The former governor gave a standard stump speech, ignoring the news of the day, the other candidates and didn’t take any questions from his audience. The whole thing looked like a town hall, but wasn’t.
When I did get near Romney while he was shaking hands after his talk, I stuck my mic in and shouted several questions above the roar. But being the polished presidential candidate he is (ie NOT Herman Cain), he was very good at ignoring me and the other reporters dying to get him to say something that wasn’t in the script.
I even tried to find where his car was parked outside the convention center, but was told by a building security guard that I was not welcome down that particular alley.
“Is that where his car is?”
“Maybe. Maybe not.”
After about fifteen minutes of handshaking and autograph signings, he disappeared behind the curtains, and that was the last I saw of Mitt Romney on Thursday.
Now, let’s talk about Newt’s visit.
As soon as I saw the layout of The Versailles Cafe, I knew this one would be different.
There was an absolute HORDE of reporters – local, national, print, broadcast, English and Spanish-language – set up around the front serving window of the restaurant. The space was already cramped, and more were arriving.
By about nine (a half-hour late), Newt arrived. Except I couldn’t see him, because a horde of reporters I didn’t even notice before, lurched towards him and shouted as many questions as they could at him. He answered them all.
He drank his little cups of “cafecito (Cuban espresso), and chatted with reporters all the while. I couldn’t hear what he was saying, but had my mic shoved around about ten people in hopes I would pick up some sound. My photographer for the day – the expert veteran Gary Russ – was holding his giant news camera high above his head, like a periscope, to see above the reporters.
Newt was eventually dragged inside the building by his handlers. But he couldn’t resist answering more questions along the way.
“That’s how he is,” his daughter told me later. “He loves to talk.”
In a room that was absolutely JAMMED in the restaurant, Newt addressed a crowd of Cuban-American voters, talking in great detail about how his plans on the economy, on immigration reform, and addressing some of the news of the day. It was a real conversation with supporters and reporters. He managed the flow quite well, even repeating some questions that couldn’t be heard.
He and I had a brief back-and-forth about how his organization is coming together in Florida.
“We will surge very rapidly in Florida, we have a statewide organization already being developed,” he told me. “We are very confident we’re going to be able to more than match the governor in volunteers, and I think in enthusiasm there will be no comparison.”
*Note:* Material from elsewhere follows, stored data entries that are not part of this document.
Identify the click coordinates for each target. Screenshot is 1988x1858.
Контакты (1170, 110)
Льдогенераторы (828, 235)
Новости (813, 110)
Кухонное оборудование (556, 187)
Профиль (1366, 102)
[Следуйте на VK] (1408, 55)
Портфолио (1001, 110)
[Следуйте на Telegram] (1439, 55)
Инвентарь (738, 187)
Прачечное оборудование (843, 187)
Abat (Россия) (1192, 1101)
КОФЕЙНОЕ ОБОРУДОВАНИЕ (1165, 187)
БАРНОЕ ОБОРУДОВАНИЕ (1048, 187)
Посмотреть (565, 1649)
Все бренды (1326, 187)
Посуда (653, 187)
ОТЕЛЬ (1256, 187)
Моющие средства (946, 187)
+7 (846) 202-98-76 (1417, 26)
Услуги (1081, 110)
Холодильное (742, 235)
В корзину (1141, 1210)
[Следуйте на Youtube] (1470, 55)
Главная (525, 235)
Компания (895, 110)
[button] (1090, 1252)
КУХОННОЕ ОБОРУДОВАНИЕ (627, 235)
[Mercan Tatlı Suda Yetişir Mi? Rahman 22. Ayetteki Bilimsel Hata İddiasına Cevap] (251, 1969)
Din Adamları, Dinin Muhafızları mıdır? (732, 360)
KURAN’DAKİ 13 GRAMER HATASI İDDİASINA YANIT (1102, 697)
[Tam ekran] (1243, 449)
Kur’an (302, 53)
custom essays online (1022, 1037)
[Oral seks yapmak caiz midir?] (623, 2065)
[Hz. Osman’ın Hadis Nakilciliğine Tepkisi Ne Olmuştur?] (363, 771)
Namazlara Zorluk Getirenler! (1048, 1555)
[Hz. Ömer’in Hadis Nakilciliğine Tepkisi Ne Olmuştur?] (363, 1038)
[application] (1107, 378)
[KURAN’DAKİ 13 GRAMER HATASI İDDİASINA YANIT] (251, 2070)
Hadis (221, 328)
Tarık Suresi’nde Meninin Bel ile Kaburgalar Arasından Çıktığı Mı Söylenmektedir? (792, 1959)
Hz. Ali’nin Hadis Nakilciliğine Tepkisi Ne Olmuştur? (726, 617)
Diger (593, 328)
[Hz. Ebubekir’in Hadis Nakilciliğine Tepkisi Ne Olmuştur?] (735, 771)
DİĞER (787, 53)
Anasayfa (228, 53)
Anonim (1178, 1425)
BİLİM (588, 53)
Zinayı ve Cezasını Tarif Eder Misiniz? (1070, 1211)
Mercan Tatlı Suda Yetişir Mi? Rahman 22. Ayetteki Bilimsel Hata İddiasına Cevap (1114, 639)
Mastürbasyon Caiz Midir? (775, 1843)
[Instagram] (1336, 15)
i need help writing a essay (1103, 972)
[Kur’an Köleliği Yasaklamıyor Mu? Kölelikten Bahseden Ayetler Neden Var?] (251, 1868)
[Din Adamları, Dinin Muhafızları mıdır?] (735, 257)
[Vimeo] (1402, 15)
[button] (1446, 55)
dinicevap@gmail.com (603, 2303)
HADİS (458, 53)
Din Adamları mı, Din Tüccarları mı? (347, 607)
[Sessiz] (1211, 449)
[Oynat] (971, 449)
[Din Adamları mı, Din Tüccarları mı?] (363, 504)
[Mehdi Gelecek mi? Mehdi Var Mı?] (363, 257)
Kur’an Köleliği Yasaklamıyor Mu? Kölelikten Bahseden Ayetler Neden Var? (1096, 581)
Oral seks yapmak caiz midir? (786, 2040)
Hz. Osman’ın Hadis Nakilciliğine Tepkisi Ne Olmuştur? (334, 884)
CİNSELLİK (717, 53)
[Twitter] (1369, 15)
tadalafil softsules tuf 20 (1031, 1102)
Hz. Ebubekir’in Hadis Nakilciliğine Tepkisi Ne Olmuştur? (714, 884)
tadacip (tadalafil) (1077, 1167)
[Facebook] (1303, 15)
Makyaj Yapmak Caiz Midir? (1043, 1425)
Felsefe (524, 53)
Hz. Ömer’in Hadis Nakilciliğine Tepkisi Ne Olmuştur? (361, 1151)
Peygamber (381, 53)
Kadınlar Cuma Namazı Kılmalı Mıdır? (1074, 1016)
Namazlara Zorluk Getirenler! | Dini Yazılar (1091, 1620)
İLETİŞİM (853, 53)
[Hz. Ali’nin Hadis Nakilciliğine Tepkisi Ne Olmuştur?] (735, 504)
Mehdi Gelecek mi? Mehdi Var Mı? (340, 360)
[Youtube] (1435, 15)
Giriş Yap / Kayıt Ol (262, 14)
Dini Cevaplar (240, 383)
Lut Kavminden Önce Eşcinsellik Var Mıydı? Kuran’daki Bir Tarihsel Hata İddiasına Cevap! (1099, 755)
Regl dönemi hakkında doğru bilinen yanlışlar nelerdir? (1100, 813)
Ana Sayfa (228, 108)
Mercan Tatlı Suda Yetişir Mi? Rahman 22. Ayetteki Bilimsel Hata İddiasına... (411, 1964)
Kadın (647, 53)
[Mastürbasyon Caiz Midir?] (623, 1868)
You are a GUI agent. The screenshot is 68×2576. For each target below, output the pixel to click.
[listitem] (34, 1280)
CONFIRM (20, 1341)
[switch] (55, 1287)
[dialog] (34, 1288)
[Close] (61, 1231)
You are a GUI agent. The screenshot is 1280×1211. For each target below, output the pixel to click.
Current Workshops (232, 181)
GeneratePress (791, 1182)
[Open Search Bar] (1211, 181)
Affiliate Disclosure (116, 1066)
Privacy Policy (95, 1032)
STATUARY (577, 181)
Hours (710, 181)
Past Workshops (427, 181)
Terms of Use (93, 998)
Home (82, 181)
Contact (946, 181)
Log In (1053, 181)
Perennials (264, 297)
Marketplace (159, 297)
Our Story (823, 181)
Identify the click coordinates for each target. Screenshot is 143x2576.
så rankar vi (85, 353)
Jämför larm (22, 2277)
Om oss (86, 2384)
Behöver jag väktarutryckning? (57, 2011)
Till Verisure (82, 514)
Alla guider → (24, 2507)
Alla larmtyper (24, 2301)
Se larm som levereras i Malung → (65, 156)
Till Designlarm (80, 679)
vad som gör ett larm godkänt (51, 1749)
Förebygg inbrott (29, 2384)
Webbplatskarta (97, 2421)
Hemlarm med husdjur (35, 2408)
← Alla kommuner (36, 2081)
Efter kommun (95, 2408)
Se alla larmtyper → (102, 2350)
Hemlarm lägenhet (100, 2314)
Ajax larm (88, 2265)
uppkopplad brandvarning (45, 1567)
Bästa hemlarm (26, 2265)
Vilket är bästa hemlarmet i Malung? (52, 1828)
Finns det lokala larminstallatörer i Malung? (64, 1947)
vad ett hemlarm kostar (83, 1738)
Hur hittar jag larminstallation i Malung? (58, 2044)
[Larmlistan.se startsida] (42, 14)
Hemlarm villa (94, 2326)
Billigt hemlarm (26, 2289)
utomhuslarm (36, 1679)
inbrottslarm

After that part was over, it was back outside where he did a live interview with what I think was a Miami Fox affiliate, answered a few more questions to a crush of reporters, and was finally whisked back into his black Chevvy Suburban.
One national reporter told me that if Romney becomes the nominee, he expected a much-more tightly controlled operation than Gingrich, where access to the candidate would be limited. He expected that Gingrich’s style would make it much easier to develop a back-and-forth with reporters.
Does that matter to anyone other than reporters? Not sure.
Two different candidates, two styles on display.
Does it matter? Not sure of that either!!